A vote to modify the U.S. Constitution to end slavery by way of an amendment was a tremendous undertaking. Both sides sparred and bickered to convey their point across the aisle in the hopes of making a convincing argument. Now, compare that to the pettiness behind the shutdown and why it continues to fester. And what bothers me more than anything is where the GOP lays the blame and how they go about laying this blame, and why I chose to wade into this prickly political discussion. 

According many a conservative, the blame lays right at the feet of President Obama and the Affordable Care Act, or as it is pejoratively known, ObamaCare. Tea party faction conservatives say that the President should repeal the ACA in order to bring them back to the negotiating table. They want the President to repeal a law that this same Congress voted into law. They want the Democrats to repeal a law that was signed into law. A law held up by the United States Supreme Court as constitutional. The Republicans now hold up the day-to-day business of the government just because they did not get their way in the almost forty times they voted to try to repeal the ACA-- an act whose origins and ideas are GOP and capitalist-based. Apparently, all of these folks forgot that Republican Mitt Romney installed a extremely similar act while as the governor of Massachusetts several years ago.

But the hypocrisy does not stop there. Perhaps a day or so after the government shutdown, a GOP congressman was seen harassing US Park Rangers at a closed DC war memorial. This congressman's rant hinged on why DC war memorials were closed to the public. Uh, really? No, seriously. Really? Let's just say that any Republican congressman can look at his or herself in the mirror if they want the best answer to those type of questions. Thankfully when this happened, a furloughed government worker happened to be nearby, caught wind of these misdirected accusations and called out the congressman. Republican lawmakers and celebrities are now found trolling in and around DC memorials in order to prove that President Obama's reluctance to negotiate is the main reason for the government shutdown. I guess if you say it enough times, it becomes the truth. Changing the narrative seems to be a last ditch effort for GOP in this pricey political scrum.
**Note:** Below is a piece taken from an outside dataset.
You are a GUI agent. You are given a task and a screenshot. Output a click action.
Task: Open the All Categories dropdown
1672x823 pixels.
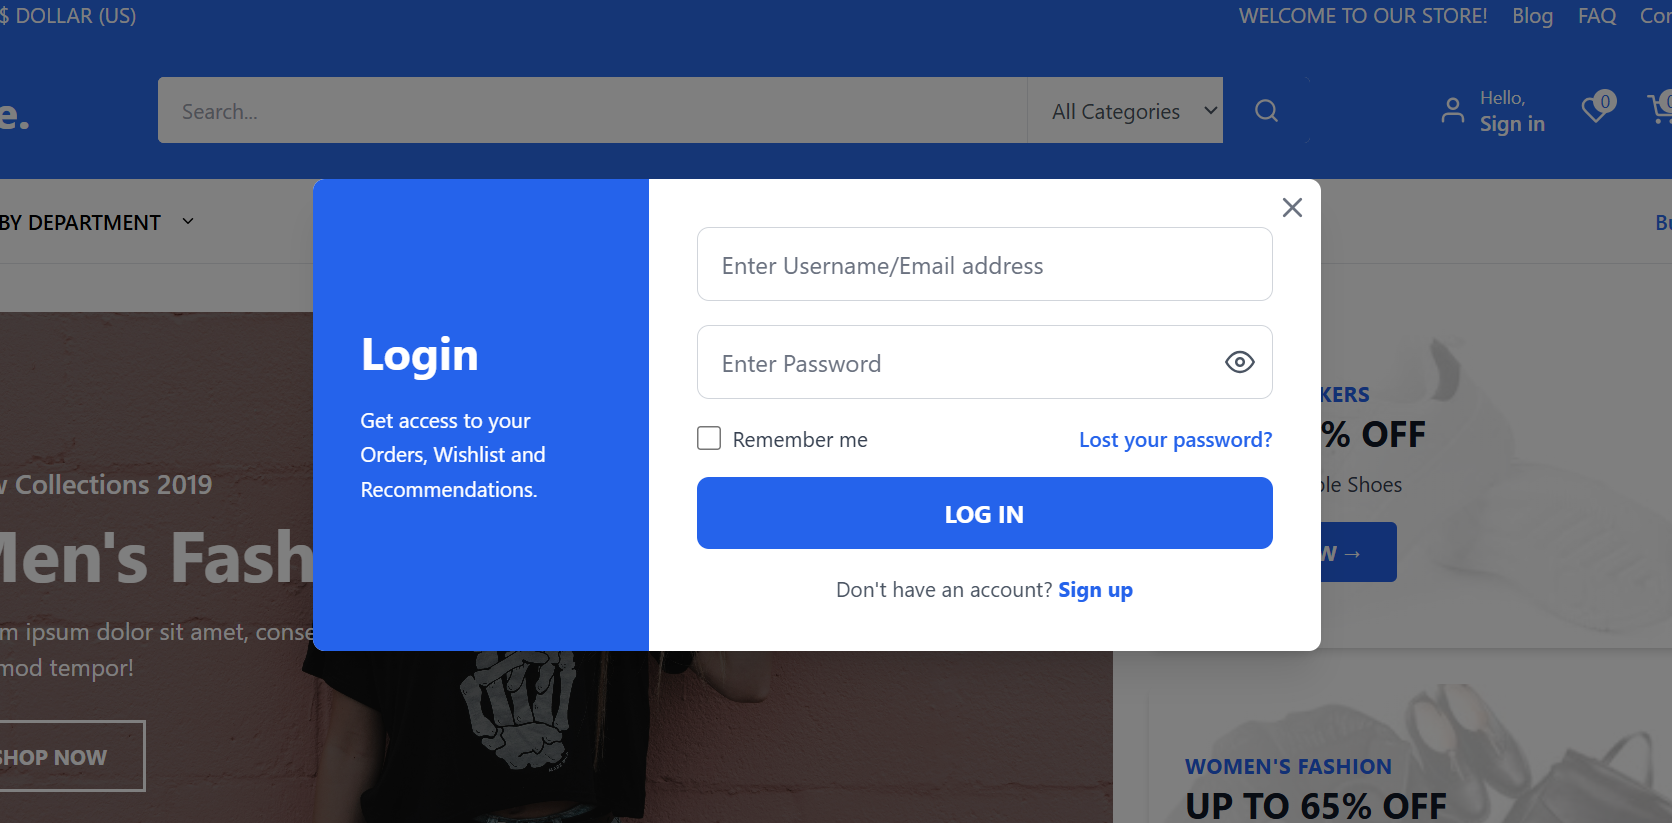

This dissonance is certainly deafening.

I am sorry if you do not agree with me here, but I just cannot wrap my head around the GOP notion that President Obama is behind the government shutdown when it is not up to him to come up with a Congressional spending bill. Oh...did you catch that? I said, Congressional spending bill and not a Presidential spending bill. The blame lays not on President Obama and a repeal of the ACA, but with those whose job it is to come up with a spending bill. It is up to those folks whose sole purpose to be in Washington, DC is to find a way to keep this country moving forward and not to keep it from working and standing still at the expense of the taxpayers.